QUOTED PASSAGE:

◇ ◇ ◇ ◇ ◇

I am very honoured to have been voted Best City Councillor by the people of Toronto for NOW Magazine Reader’s Choice Awards 2019!
It has been my pleasure to be able to represent Parkdale-High Park for the last 13 years and improve our city more each year. I’m looking forward to continuing to work with this wonderful community for even longer!
Toronto City Council meeting of October 29 and 30, 2019
Council Highlights is an informal summary of selected actions taken by Toronto City Council at its business meetings. The complete, formal documentation for this latest meeting is available at http://www.toronto.ca/council.
Public transit projects
After extensive discussion, Council voted in favour of the City negotiating agreements with the Ontario government on four public transit projects for Toronto. City and TTC staff will work with their provincial counterparts to advance plans for the Ontario Line, the Line 2 East Extension, the Yonge Subway Extension and the Eglinton West LRT. Council supported numerous motions and recommendations as part of this agenda item. Under the City/Ontario partnership, the City retains ownership of Toronto’s existing subway network and the TTC retains its responsibilities for transit network operations.
Planning for automated vehicles
Council approved a plan designed to prepare Toronto for the anticipated use of automated (driverless) vehicles in the near future. A trial project in Scarborough involving an automated shuttle service connecting the West Rouge neighbourhood with nearby Rouge Hill GO Transit station is scheduled to start in late 2020. Toronto’s comprehensive plan for automated vehicles is said to be the first of its kind by a North American city.
Road safety measures
Recommendations involving speed limits and other measures to enhance pedestrian safety were approved by Council. Steps to be taken include asking the Ontario Ministry of Transportation to consult with the City before considering increasing the speed limits on the portions of the 400 series highways that are in Toronto. A separate motion that was supported will result in a pilot project using new technology available to assist pedestrians in safely crossing streets at busy intersections.
Managing the City’s real estate assets
Council adopted a report called ModernTO that sets out a strategy for the City’s real estate portfolio. The strategy aims to optimize City real estate assets in ways that modernize municipal office space and create efficiencies. A related agenda item that Council adopted calls on CreateTO, the Toronto Community Housing Corporation, the Toronto Parking Authority and the Toronto Transit Commission, to adopt similar policies for their office portfolios.
Investment in parks and recreation facilities
Council endorsed a strategy for providing parks and recreation facilities across the city over the next 20 years. The strategy, which is based on a commitment to high-quality parks and recreation facilities serving all Toronto residents, provides details for implementing an earlier adopted Parks and Recreation Facilities Master Plan. Implementing the plan entails investing in community recreation centres, aquatic and ice facilities, sports fields and courts, splash pads and other facilities.

◇ ◇ ◇ ◇ ◇

STORED DATA:
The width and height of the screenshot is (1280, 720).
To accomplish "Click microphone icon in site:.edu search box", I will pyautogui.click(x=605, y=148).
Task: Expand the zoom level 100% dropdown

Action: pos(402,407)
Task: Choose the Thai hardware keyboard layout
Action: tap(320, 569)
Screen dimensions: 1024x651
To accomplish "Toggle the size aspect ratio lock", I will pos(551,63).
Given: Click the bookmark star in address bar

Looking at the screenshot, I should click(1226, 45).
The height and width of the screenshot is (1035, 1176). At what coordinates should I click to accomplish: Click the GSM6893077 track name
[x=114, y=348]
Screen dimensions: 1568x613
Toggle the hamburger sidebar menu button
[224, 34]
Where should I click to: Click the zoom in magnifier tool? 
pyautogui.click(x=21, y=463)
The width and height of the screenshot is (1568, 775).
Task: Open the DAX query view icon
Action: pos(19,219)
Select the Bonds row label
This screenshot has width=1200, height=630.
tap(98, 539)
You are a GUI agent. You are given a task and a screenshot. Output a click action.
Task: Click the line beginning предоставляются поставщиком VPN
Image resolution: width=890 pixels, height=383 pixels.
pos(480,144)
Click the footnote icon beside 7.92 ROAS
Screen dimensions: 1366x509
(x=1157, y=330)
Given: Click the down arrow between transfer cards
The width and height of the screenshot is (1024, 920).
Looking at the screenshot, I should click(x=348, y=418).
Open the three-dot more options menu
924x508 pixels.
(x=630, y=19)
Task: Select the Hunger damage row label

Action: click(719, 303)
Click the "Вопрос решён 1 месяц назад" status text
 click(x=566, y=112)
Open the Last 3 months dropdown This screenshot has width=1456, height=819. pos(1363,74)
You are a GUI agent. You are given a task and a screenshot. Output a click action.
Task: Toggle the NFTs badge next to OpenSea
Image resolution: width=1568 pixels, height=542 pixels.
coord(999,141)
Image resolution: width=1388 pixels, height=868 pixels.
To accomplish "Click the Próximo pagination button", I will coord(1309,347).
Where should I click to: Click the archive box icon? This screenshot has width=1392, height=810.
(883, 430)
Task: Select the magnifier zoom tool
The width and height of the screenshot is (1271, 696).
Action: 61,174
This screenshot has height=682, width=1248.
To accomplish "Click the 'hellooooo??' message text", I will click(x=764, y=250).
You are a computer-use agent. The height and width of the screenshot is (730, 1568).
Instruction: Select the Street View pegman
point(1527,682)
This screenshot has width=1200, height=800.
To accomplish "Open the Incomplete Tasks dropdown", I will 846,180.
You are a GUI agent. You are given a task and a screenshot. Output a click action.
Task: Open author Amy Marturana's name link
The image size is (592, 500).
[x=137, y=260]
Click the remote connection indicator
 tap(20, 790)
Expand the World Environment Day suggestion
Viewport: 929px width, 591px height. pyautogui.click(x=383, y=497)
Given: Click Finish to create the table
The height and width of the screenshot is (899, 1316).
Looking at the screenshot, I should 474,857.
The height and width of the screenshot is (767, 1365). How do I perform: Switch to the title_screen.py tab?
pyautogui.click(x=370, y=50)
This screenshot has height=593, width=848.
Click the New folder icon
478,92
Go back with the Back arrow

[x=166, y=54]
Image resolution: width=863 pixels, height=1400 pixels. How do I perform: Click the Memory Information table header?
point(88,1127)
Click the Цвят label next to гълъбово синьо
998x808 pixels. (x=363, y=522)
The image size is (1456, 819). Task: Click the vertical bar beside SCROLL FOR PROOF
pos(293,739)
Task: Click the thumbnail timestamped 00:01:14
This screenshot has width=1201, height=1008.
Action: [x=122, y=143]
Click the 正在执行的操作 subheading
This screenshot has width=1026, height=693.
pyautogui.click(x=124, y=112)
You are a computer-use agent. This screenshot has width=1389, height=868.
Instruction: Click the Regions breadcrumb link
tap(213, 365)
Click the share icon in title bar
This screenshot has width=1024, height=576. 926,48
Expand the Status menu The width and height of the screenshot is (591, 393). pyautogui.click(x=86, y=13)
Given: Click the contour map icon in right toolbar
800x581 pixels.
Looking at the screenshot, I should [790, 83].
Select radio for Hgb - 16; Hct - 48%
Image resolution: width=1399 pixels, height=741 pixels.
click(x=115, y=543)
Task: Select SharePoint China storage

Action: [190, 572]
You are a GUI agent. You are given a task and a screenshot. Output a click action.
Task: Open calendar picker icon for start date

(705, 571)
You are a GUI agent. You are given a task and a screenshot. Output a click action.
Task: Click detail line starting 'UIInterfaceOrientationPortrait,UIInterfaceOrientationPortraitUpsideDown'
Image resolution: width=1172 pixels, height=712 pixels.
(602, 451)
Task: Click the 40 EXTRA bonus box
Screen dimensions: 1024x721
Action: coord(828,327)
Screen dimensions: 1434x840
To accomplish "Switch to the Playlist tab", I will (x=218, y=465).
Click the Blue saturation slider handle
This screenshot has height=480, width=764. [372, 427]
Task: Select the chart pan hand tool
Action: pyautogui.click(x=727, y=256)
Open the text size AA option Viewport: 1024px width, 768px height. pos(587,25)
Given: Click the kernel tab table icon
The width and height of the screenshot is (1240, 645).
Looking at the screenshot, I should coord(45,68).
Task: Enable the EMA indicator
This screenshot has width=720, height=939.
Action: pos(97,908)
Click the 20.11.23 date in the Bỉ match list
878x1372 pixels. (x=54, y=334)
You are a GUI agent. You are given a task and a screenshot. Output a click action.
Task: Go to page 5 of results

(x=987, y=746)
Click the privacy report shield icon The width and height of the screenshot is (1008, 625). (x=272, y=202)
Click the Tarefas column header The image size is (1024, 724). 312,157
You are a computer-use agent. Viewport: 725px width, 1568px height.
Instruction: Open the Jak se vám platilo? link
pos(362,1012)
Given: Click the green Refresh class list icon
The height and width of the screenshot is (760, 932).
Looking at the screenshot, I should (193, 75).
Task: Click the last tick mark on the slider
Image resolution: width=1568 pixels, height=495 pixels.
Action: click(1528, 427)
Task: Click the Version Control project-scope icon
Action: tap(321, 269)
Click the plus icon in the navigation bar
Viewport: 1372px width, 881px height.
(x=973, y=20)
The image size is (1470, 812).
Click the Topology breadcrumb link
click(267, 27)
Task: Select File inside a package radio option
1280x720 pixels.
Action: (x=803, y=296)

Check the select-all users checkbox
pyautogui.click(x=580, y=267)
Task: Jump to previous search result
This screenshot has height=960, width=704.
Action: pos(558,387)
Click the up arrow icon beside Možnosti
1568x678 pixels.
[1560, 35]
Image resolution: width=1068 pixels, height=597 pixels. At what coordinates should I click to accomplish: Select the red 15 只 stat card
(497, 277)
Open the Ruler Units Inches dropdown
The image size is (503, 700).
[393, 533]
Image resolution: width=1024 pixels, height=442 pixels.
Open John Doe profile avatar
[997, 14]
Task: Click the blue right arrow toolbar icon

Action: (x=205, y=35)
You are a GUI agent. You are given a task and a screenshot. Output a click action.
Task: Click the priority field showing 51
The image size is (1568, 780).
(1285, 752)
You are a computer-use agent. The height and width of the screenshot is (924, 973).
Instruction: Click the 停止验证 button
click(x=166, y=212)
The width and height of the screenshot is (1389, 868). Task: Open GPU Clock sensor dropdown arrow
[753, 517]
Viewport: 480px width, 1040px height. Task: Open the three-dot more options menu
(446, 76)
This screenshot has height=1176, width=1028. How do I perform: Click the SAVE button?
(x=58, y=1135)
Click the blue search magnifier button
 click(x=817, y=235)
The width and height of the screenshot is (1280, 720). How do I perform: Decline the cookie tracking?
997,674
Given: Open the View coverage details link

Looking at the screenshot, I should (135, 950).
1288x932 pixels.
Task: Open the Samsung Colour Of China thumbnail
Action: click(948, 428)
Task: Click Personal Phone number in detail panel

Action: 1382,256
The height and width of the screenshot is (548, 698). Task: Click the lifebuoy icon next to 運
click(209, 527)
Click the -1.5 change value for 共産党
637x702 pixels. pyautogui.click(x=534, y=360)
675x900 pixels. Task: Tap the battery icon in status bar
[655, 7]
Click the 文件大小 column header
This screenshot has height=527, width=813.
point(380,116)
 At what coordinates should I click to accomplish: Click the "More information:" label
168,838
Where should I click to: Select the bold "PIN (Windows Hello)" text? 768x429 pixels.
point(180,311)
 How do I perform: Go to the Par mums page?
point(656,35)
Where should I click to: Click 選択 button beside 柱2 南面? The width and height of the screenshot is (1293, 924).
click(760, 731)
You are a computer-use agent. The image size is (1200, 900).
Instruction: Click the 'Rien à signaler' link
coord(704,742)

◇ ◇ ◇ ◇ ◇

WRITTEN EXERCISE:
In the council highlights, when is the Scarborough trial of an automated shuttle service scheduled to start?

SOLVED EXERCISE:
In late 2020.